| Quoted passage |
##############################

Re: Differnce between WiFi 1 / 2 /3?

Halli @Retired_Member 

 

Aware it won't help you much, trying anyway:

 


@Retired_Member wrote:

I am using an SRR60 (V2.5.5.100) with 2 Satellites and i have a question regarding the differnet wifis. I don't get it 🙂

 

Wifi 1 :

Why is it the most secure one?
Why can't i disable it?
...

Wifi2 and 3:

Where is the difference, are there any?


The Orbi Pro design is linked to some use case developed at the green table, with a pretty fixed ideas in mind. It never became a freely configurable business system you and me would expect.

Not sure what you understand as "disable" - disabling the wireless access to the LAN1, or disable the LAN1 network completely?

 


@Retired_Member wrote:

Why is it not possible to separation the SSID?


One SSID does connect to one network, not two. 2.4 GHz wireless clients cna connect to the same network 5 GHz clients would - and for the most flexibility, the single SSID does allow capable (Mesh-aware, more or less modern) wireless clients - especially mobile ones - to the best possible coverage.

 


@Retired_Member wrote:

What is 5GHz-2 Channel ? And why can I not change it?


A screenshot would help.

 

Wild idea - you see this on a status page sorted by Wireless1/SSID1/WiFi1/LAN1, Wireless2/SSID2/WiFi2/LAN2, Wireless3/SSID3/WiFi3/LAN3, with a 2.4 GHz and a 5 GHz channel lised below each?

 

There is only one 2.4 GHz and one 5 GHz radio on each device (router, each satellite). All three wireless networks (Wireless1/SSID1/WiFi1/LAN1, Wireless2/SSID2/WiFi2/LAN2, Wireless3/SSID3/WiFi3/LAN3) are virtual SSIDs operating on the same radio, so the same channel is used for all three.

 


@Retired_Member wrote:

Why is it not possible to change the channels.


Probably the same reason as above?

##############################

| Records provided |
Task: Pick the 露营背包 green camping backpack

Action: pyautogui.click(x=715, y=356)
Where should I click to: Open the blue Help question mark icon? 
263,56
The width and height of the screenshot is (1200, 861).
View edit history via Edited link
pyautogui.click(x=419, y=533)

##############################

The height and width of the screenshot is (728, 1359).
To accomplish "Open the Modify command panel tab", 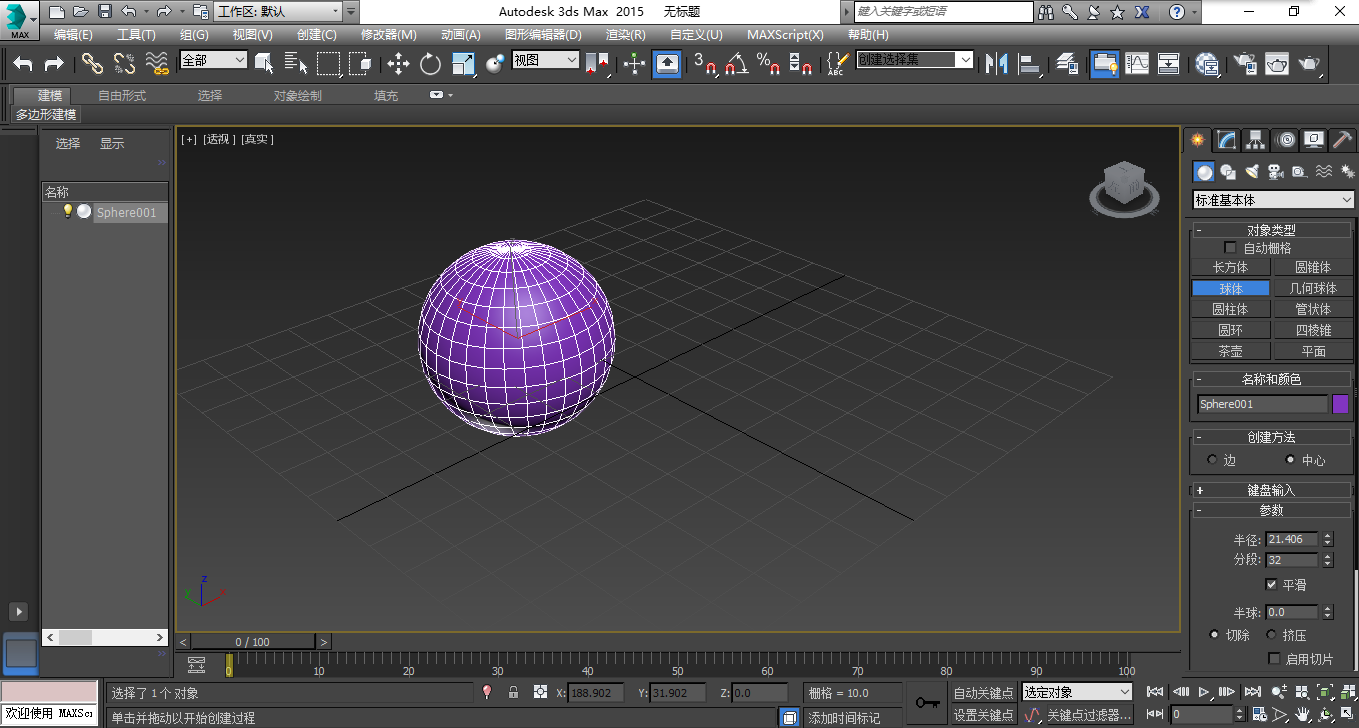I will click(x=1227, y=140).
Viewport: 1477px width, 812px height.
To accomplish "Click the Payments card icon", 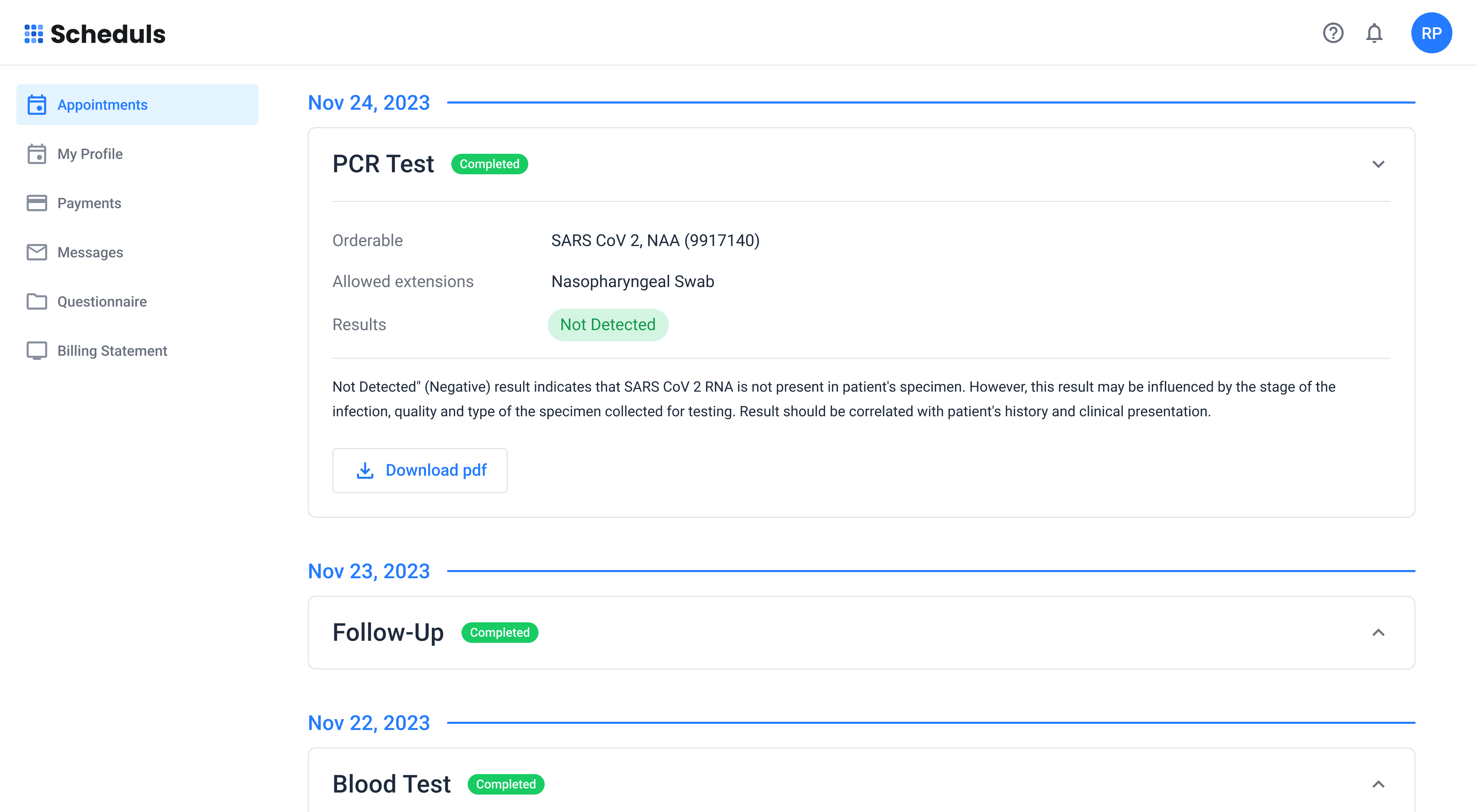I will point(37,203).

##############################

| Tasks to carry out |
(1) Reproduce the WiFi forum post word for word, starting at "Why can't i" and ending at "me would expect.".
(2) Recast the records starting at the line that contains "Task: Pick the 露营背包 green camping backpack" and ending at the line that contains "pyautogui.click(x=419, y=533)" as a Markdown table with the columns Nr and Line, one row per line and no rows for blank lines. Include only those lines.
The WiFi forum post and the records have nothing to do with each other.

| Answers for the tasks |
(1)
Why can't i disable it?
...

Wifi2 and 3:

Where is the difference, are there any?


The Orbi Pro design is linked to some use case developed at the green table, with a pretty fixed ideas in mind. It never became a freely configurable business system you and me would expect.

(2)
| Nr | Line |
|---|---|
| 1 | Task: Pick the 露营背包 green camping backpack |
| 2 | Action: pyautogui.click(x=715, y=356) |
| 3 | Where should I click to: Open the blue Help question mark icon?  |
| 4 | 263,56 |
| 5 | The width and height of the screenshot is (1200, 861). |
| 6 | View edit history via Edited link |
| 7 | pyautogui.click(x=419, y=533) |